SenseDeep — a case study on building a secure web service
This overview describes how SenseDeep is implemented. It is an example of how you can build a secure web service for a small to medium sized site. If you see things we could improve, please let us know. We are always learning.
There is nothing remarkable or revolutionary in how SenseDeep is designed and implemented. We have tried to keep the design simple and have used well proven patterns. This helps to reduce the attack surface and eliminate mistakes.
Before starting, if you want an overview of SenseDeep, please read Inside SenseDeep. You may also like to read our Web Developer Checklist which summarizes many of the important items in building a secure web service.
SenseDeep Security Service
SenseDeep is a security service that identifies vulnerabilities in your site and helps you eliminate those vulnerabilities. It detects attacks and compromises in real-time and automatically invokes defenses. It stores important event information and records log files for forensic analysis if required.
The SenseDeep security service manages your AWS site and any on-premises servers you may have. It uses deep hooks into many AWS services in order to provide real-time automated security management.
SenseDeep Site Composition
The SenseDeep service is implemented on an AWS EC2 cluster running over multiple availability zones. The site runs in a single AWS region but uses AWS CloudFront as a CDN.
The service uses CloudFlare in bypass mode as a DNS provider. In the event of a Denial of Service (DoS) Attack, it is enabled as a proxy to provide a good measure of DoS protection for the duration of the attack.
We use AWS AutoScale and custom monitoring to create a reliable, master-less Docker cluster from EC2 instances. We did not choose to use AWS ECS or other Docker cluster providers, as we wanted a bit more control over the scale and placement of our services. As these providers mature their offerings, we may utilize them in the future.
SenseDeep server instances use AWS instance IAM roles that define and constrain the abilities of the services running on those instances. All instances use SenseDeep and Cloud Watch logs for log capture. Cloud Trail is actively managed to monitor account changes.

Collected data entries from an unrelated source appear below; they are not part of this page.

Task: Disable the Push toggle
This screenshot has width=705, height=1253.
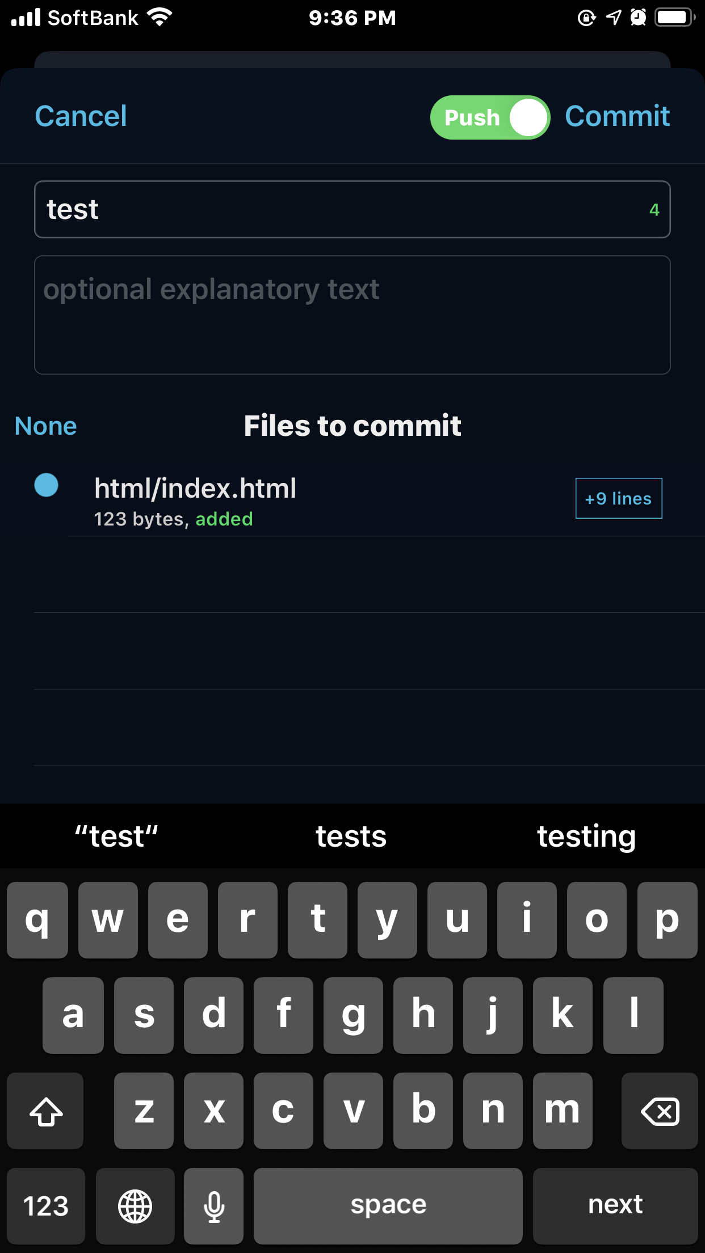Action: pyautogui.click(x=489, y=117)
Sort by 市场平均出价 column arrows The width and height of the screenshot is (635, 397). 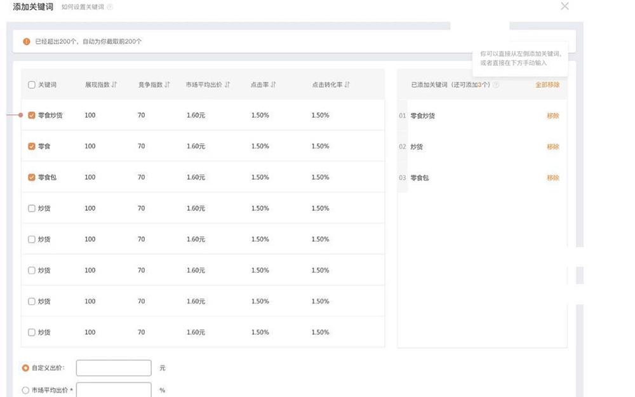[x=227, y=84]
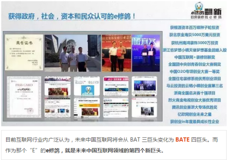Click 全国团中央创青春创业大赛铜奖 text
This screenshot has height=160, width=227.
click(194, 64)
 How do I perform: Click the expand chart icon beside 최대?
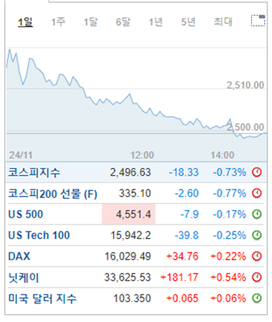click(258, 21)
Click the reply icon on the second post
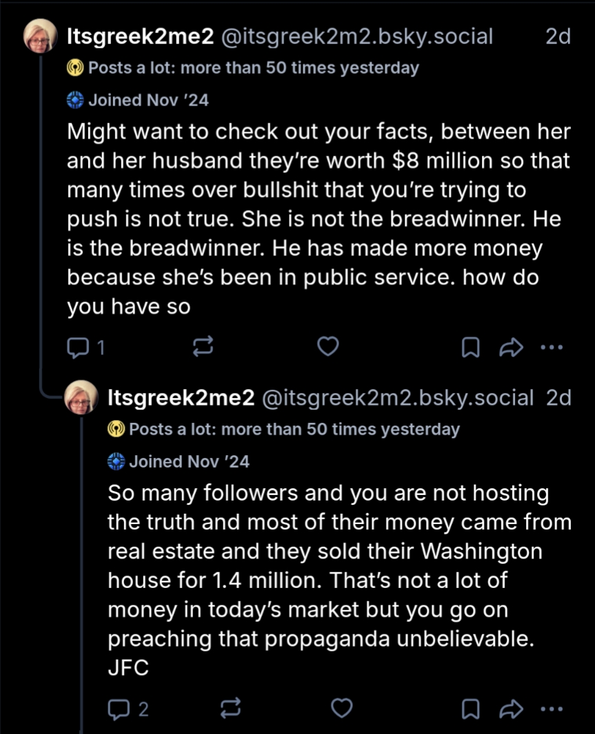Viewport: 595px width, 734px height. pyautogui.click(x=118, y=708)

The SenseDeep service is decomposed into microservices implemented via Docker containers. We don't believe in very small microservices. However, some of our services are currently a little larger than we would like and we will probably split them up a little more in the future.
The SenseDeep microservices are:
- SenseDeep Web App — supports the browser based SenseDeep application.

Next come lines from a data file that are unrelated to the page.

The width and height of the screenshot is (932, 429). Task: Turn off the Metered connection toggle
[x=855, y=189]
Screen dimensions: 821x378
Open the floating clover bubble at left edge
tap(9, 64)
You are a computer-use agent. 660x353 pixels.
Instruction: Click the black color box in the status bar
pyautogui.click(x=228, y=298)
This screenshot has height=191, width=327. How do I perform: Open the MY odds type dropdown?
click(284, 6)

- SenseDeep Agent Manager — manages the server agents.
- SenseDeep Watch — receives real-time AWS CloudWatch events.
- SenseDeep Audit — performs scheduled and on-demand account configuration audits.
- SenseDeep Admin — performs account and database maintenance.
Each of these microservices is run on our EC2 cluster over multiple server instances spread over several availability zones for reliability and availability.
The SenseDeep database uses MySQL hosted via an AWS Aurora cluster using running in multiple availability zones. We chose Aurora for its strong availability and performance characteristics coupled with excellent MySQL compatibility.
We use Aurora encryption at rest for physical security (such as for when drives are decommissioned). To protect sensitive data against breaches via remote database access, we use column level encryption for important data such as access tokens, billing details and email addresses. Passwords are hashed using bcrypt.
SenseDeep App Portal
The SenseDeep app is the primary user interface to the SenseDeep service and it provides a security status overview and manager interface. It our primary security dashboard for us to monitor the service.
SenseDeep aggregates the security status for each server and service and provides an overall account security status. This is presented as an Attacks gauge which indicates if the service is being or has been attacked and compromised. The Threats gauge represents latent threats and indicates if the site is vulnerable to future attacks. These status gauges are automatically updated in real-time in response to any changes on the site.
Nginx + NodeJS + TypeScript + Express + Aurelia
The SenseDeep application is a NodeJS Express application written in TypeScript and running in a Docker container on an EC2 cluster.
The Nginx server is responsible for serving static content and for proxying requests to the Node applications. Static files are then cached via the AWS CloudFront CDN.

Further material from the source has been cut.